* _TEXT FOR ANALYSIS_:
★ ★ ★ ★ ★
This would not rescue Young Earth Creationism, note the bold font. Consider SN1987A: SN1987A was a supernova observed in the Large Magellanic Cloud in 1987. (The progenator was a star blue white supergiant catalogued as SK-69 202). SN1987A has a primary gas ring that allows us to calculate it's distance using simple triangulation. That distance is 168,000 light years. Ergo: SK-69 202 blew up 168,000 years ago or about 160,000 years before you believe the univrerse was created if you're defending YEC. So we know the universe is older than 6,000 - 10,000 years years, because in 1987 we observed the light of a super nova which actually occurred in 166,000 BC.
We also know the light from 1987A has not slowed down during transit because if it had, among other enormous physical problems, events on 1987A would be in 'slow motion' and they're not, again direct observation. SN1987A also gives us rock solid evidence that radiodecay processes operated at the same rate in the remote past as they do today. During the super nova explosion exotic isotopes were created with short half lives such as cobalt 56 and nickel 55. We can observe the decay sequence of those isotopes in the spectral emission of 1987A. They match exactly the empirically measured rates on earth which are also the theoretically predicted rates universally applicable in the entire universe. Thus SN1987A is a 'twofer' in falsifying YEC.
★ ★ ★ ★ ★
* _DATASET RECORDS_:
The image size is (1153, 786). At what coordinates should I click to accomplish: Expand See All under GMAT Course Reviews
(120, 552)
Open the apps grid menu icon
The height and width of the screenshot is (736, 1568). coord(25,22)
★ ★ ★ ★ ★
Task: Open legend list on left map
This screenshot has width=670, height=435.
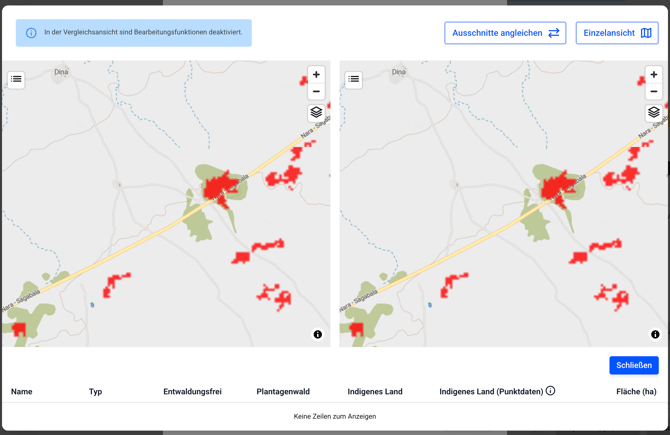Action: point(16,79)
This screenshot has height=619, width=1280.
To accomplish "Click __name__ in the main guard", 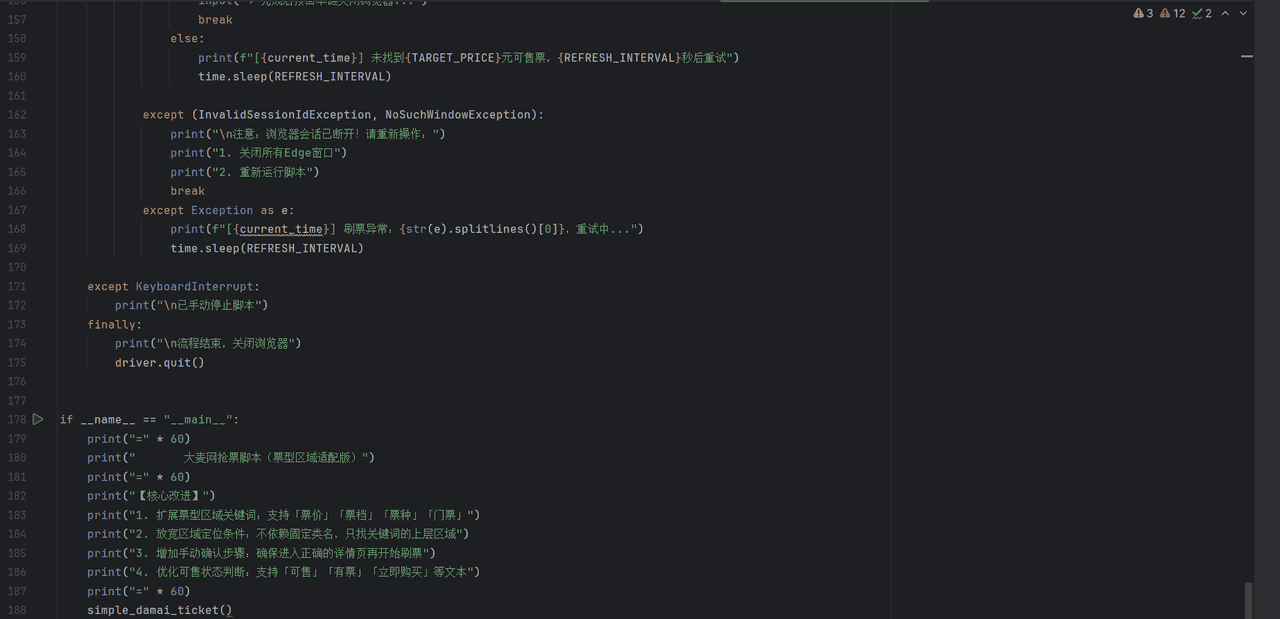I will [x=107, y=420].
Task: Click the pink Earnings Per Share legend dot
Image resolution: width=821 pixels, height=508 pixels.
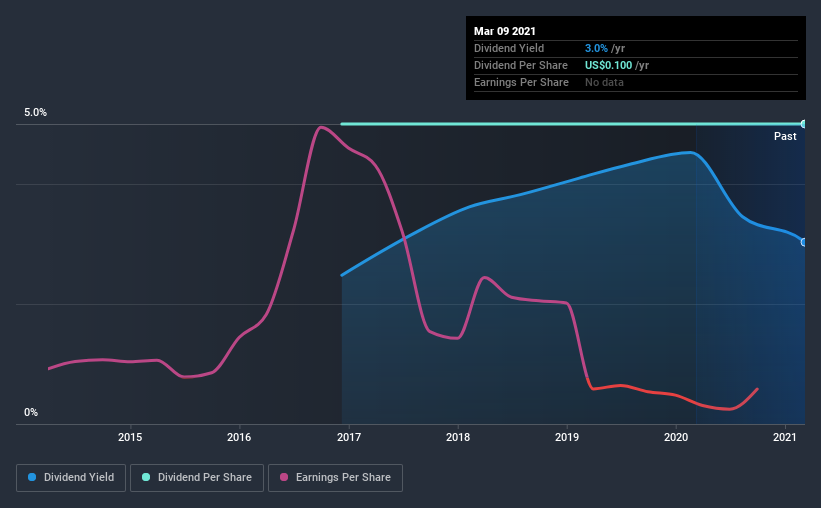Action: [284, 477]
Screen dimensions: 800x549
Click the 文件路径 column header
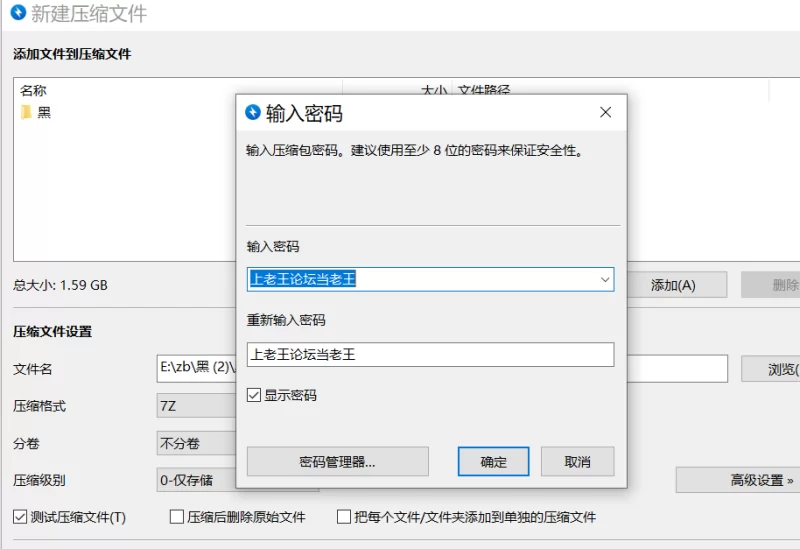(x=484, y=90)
★ ★ ★ ★ ★
* _WHAT THIS EXERCISE ASKS_:
1 - Translate this sentence from the text about SN1987A into Spanish: "We can observe the decay sequence of those isotopes in the spectral emission of 1987A."
2 - For each statement, decide whether it agrees with the text about SN1987A. Answer yes or no, and quote the words from the text that decide it.
(a) The distance to SN1987A is calculated by triangulation using a gas ring.
(b) The star that exploded was a red supergiant.
(c) Events on 1987A appear in slow motion.
3 - According to the text about SN1987A, which short-lived isotopes created in the explosion are named as examples?
The material has no connection to the text about SN1987A.

* _RESPONSES IN ORDER_:
1 - Podemos observar la secuencia de desintegración de esos isótopos en la emisión espectral de 1987A.

2 -
(a) Yes: "SN1987A has a primary gas ring that allows us to calculate it's distance using simple triangulation."
(b) No: "a star blue white supergiant catalogued as SK-69 202"
(c) No: "events on 1987A would be in 'slow motion' and they're not"

3 - Cobalt 56 and nickel 55.